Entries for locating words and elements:
┄┄┄┄┄┄┄┄┄┄┄┄┄┄┄┄┄┄┄┄

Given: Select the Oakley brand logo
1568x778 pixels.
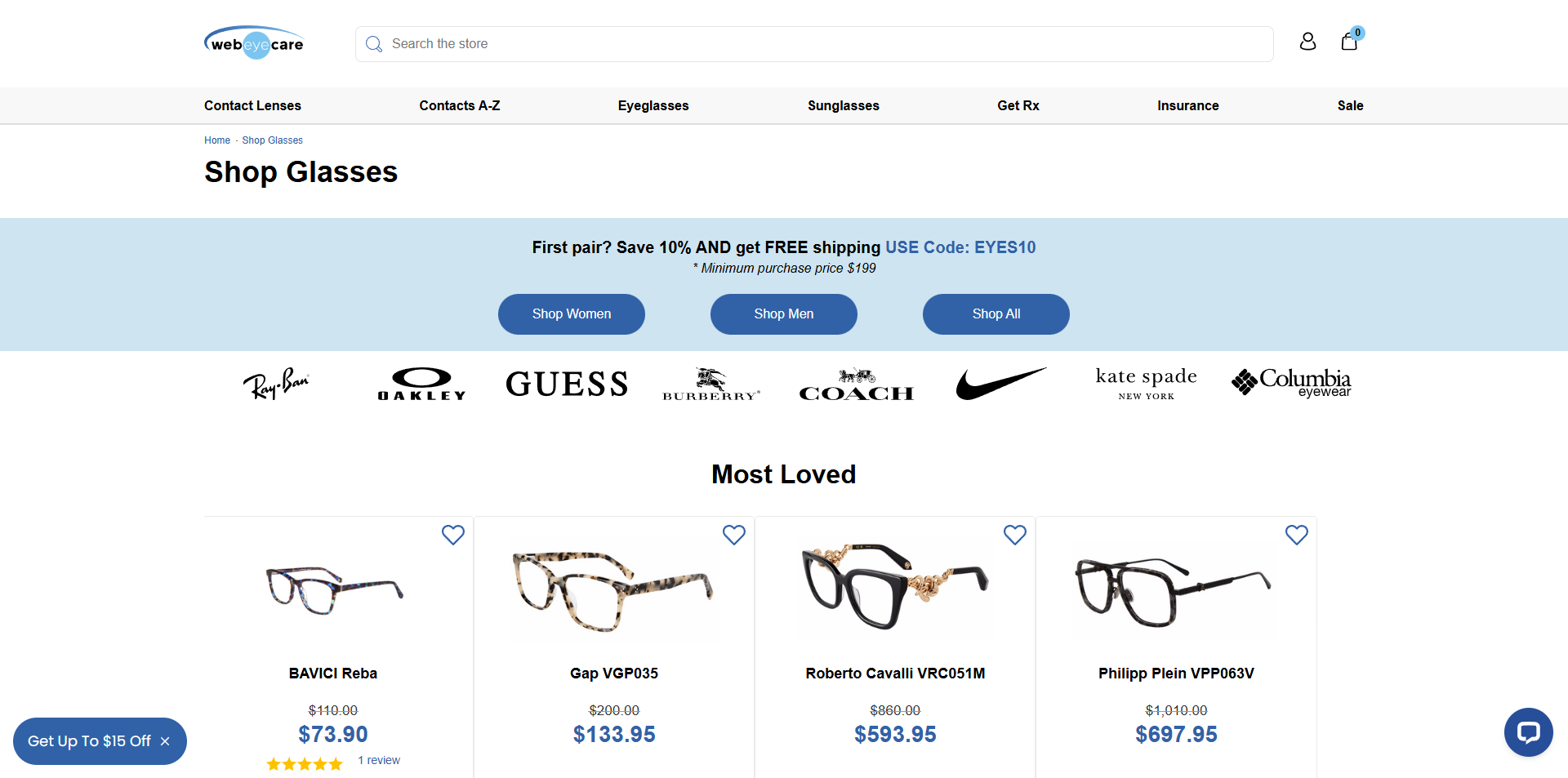Looking at the screenshot, I should [x=421, y=384].
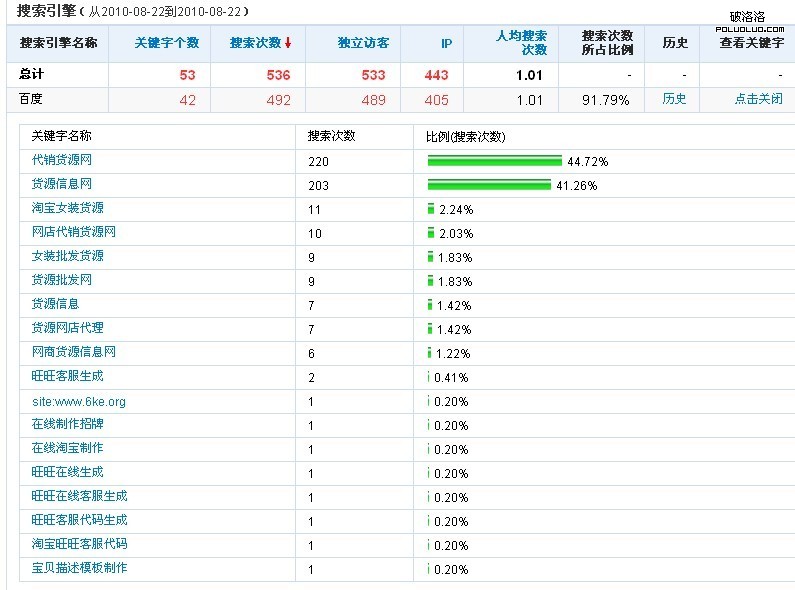Sort table by IP column header

[x=446, y=43]
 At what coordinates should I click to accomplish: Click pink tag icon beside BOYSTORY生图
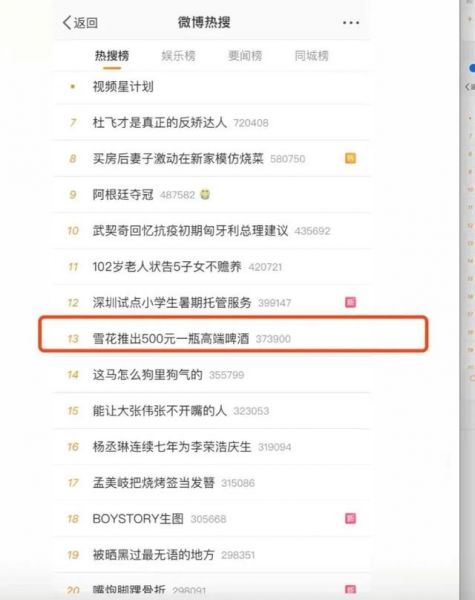tap(350, 518)
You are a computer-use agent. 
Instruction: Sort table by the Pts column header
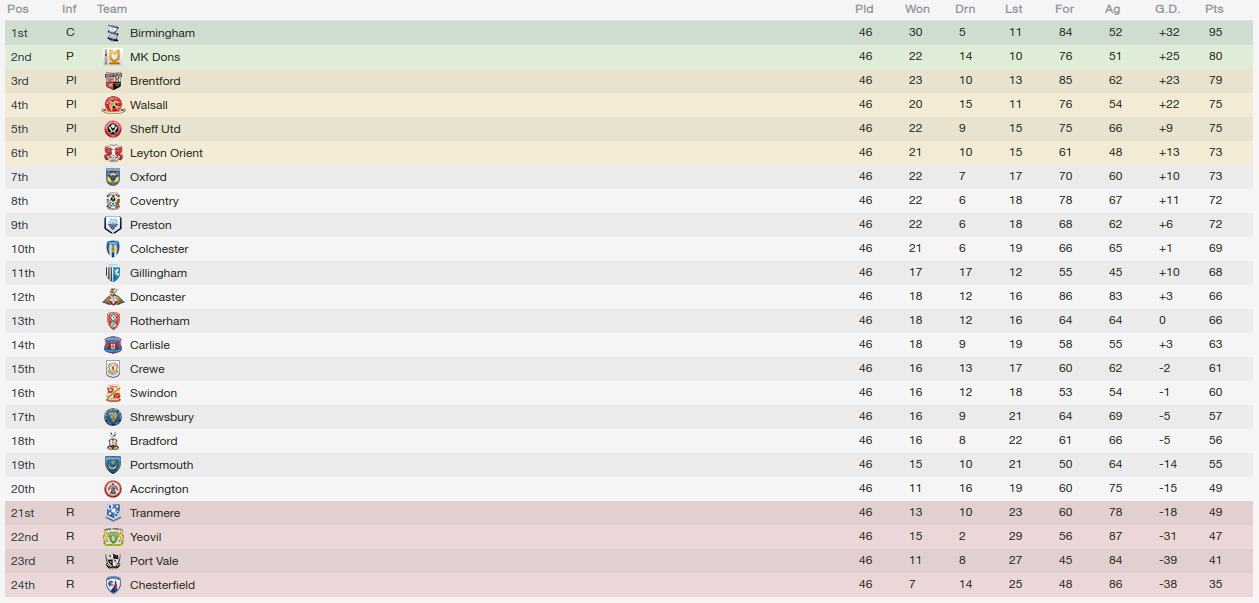point(1214,9)
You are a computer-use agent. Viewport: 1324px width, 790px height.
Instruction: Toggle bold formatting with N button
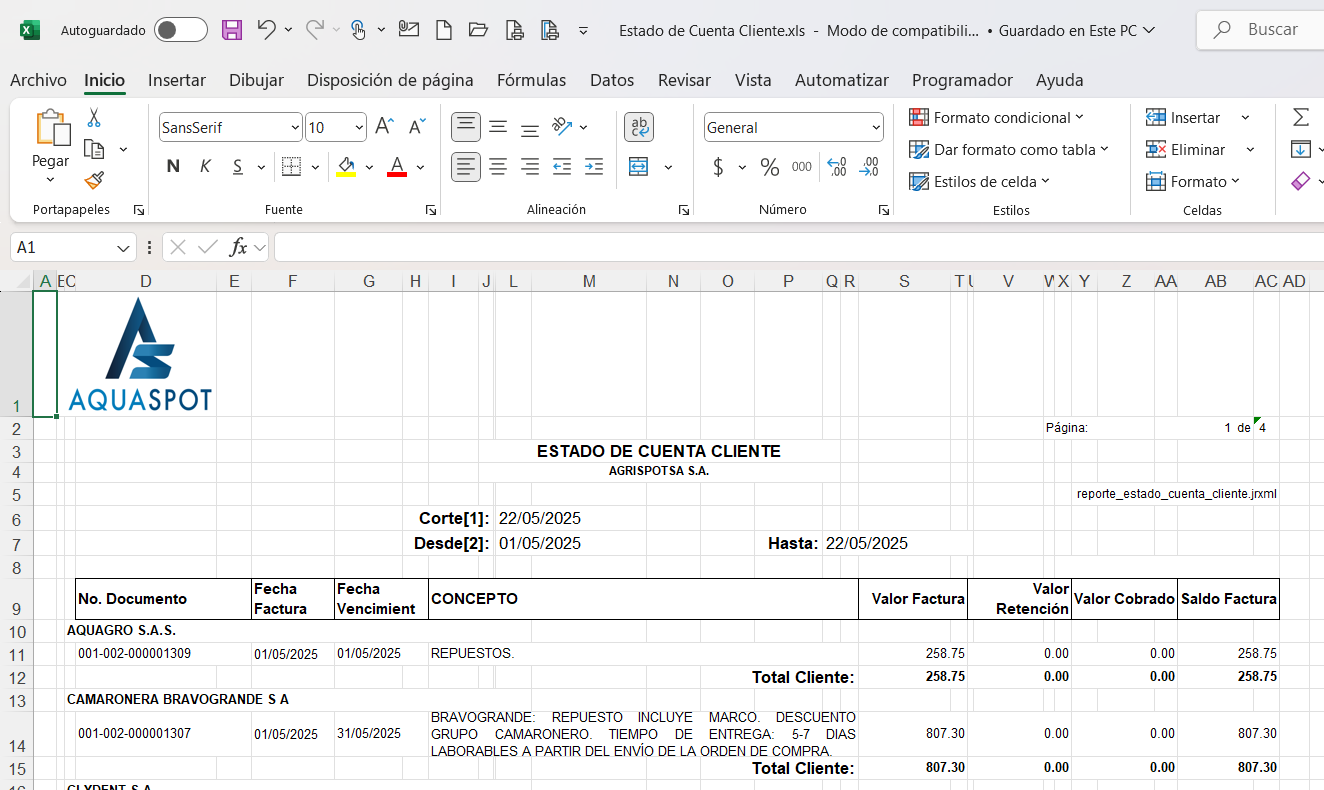[x=173, y=167]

┄┄┄┄┄┄┄┄┄┄┄┄┄┄┄┄┄┄┄┄

Given problem
Reproduce the entries word for word, from the very beginning through the line that contains "tap(350, 518)", including that line. Leave the pictures out of your answer.

Task response
Given: Select the Oakley brand logo
1568x778 pixels.
Looking at the screenshot, I should [x=421, y=384].
Sort table by IP column header

[x=446, y=43]
 At what coordinates should I click to accomplish: Click pink tag icon beside BOYSTORY生图
tap(350, 518)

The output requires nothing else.